====== Exercise passage ======

Human medical research at Johns Hopkins University in Baltimore resumed in July under strict conditions and federal monitoring following the June 2 death of a healthy 24-year-old woman who was part of an asthma study at the school.

Federal investigators uncovered multiple violations of federal research requirements and suspended nearly all federally funded human research studies at the university except for those that were determined to be "in the best interests of individual subjects." These included studies that had potential benefit for participants being treated for fatal diseases. Hopkins also agreed to suspend all studies not federally funded but regulated by the Food and Drug Administration, and the institution took full responsibility for the death of Ellen Roche, a healthy lab technician and study participant.

The Department of Health and Human Services' Office for Human Research Protections (OHRP) reinstated most human research studies three days after the July 19 suspension. The OHRP oversees all federally funded research studies; the Hopkins study was funded by the National Institutes of Health.

Roche's death occurred about a month after she inhaled the drug hexamethonium. The experimental drug is a lung irritant and is not approved by the FDA. Hopkins researchers used the drug to test the way healthy lungs work to fight restricted airways occurring in people with asthma or other impaired breathing conditions.

====== Supplied information ======

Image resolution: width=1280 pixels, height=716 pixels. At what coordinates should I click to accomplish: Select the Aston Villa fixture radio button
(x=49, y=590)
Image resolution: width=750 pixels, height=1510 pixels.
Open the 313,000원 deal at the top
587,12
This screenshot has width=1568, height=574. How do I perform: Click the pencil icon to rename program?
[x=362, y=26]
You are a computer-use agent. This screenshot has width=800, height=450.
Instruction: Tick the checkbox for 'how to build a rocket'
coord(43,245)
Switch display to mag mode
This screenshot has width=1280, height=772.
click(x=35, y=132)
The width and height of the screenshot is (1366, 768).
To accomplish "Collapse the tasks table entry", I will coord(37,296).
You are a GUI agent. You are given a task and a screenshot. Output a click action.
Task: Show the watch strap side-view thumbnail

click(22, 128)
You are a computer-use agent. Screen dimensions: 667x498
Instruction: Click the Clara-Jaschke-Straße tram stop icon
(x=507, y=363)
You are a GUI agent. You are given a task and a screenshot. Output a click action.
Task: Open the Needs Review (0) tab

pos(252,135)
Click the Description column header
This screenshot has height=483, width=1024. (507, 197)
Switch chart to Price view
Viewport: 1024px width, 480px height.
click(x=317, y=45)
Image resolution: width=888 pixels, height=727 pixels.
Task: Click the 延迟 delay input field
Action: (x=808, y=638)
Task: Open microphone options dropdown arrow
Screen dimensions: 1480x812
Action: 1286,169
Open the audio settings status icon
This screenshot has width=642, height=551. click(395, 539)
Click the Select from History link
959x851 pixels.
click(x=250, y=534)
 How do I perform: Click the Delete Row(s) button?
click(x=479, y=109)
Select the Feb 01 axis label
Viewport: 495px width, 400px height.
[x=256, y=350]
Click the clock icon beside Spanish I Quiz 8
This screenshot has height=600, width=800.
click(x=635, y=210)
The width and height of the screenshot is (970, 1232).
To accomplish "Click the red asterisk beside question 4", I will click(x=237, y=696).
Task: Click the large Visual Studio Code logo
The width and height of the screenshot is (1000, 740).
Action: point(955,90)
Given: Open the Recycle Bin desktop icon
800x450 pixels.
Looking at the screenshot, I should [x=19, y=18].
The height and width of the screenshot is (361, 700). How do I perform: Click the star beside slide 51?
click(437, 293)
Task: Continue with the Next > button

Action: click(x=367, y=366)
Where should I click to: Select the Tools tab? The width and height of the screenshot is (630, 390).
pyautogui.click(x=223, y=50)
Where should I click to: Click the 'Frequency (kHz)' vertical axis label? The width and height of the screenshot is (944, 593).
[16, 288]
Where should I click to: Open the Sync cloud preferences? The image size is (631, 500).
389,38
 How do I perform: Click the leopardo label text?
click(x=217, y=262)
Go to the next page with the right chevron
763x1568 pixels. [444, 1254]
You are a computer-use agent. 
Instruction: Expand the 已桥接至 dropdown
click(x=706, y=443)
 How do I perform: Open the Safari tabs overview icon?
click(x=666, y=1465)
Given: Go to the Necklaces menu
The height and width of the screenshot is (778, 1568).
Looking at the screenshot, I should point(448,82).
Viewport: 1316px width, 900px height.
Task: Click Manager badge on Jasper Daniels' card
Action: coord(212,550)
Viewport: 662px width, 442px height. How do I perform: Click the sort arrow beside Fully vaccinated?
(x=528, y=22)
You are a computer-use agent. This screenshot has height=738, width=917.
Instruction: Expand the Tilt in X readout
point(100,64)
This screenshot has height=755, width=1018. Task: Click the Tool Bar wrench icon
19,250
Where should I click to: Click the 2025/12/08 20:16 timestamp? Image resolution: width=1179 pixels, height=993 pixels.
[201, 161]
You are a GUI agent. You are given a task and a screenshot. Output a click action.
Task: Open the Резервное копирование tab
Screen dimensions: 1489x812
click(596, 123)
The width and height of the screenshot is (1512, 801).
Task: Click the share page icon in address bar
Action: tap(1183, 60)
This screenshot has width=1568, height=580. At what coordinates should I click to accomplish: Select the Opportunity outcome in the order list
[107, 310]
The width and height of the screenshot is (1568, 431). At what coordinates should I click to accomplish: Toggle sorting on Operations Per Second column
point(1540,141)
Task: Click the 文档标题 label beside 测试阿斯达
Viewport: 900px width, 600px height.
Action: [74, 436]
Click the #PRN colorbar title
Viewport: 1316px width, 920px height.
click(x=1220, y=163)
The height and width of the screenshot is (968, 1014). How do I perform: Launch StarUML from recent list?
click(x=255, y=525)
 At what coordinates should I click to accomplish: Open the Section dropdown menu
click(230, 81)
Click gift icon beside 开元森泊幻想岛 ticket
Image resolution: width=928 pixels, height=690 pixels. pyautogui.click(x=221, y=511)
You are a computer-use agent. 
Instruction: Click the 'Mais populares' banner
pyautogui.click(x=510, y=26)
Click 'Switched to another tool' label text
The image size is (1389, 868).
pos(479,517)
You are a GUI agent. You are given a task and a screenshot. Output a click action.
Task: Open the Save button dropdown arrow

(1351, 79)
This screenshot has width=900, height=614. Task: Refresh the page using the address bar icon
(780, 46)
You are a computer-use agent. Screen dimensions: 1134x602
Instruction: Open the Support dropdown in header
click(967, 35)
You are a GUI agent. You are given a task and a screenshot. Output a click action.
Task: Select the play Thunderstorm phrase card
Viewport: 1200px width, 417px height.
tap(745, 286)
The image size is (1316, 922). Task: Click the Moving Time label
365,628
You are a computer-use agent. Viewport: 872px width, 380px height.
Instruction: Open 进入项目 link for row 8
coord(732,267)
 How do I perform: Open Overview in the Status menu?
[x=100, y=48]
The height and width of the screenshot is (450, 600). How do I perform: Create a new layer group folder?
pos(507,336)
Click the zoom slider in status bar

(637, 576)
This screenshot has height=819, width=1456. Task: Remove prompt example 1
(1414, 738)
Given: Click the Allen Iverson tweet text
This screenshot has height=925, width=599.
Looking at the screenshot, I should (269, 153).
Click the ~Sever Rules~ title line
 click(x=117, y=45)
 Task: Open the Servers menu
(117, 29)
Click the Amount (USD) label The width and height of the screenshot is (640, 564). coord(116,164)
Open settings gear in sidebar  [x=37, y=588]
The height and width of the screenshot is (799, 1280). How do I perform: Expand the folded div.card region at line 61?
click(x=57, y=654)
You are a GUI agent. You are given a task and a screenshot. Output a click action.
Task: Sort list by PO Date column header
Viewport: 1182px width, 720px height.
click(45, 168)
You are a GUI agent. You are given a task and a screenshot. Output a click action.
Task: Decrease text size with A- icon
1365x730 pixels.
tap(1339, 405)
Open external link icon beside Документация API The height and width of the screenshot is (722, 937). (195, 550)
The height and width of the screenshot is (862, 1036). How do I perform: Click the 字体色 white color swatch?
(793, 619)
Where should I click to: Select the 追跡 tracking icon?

======

* _Exercise prompt_: For each statement below, say yes or no to whether it agrees with the passage on the Johns Hopkins research suspension, and quote the words from the passage that decide it. 1. The woman who died was taking part in an asthma study. 2. Hexamethonium has FDA approval. 3. The OHRP reinstated most studies one week after the suspension.

* _Expected answer_:
1. Yes: "a healthy 24-year-old woman who was part of an asthma study at the school"
2. No: "is not approved by the FDA"
3. No: "three days after the July 19 suspension"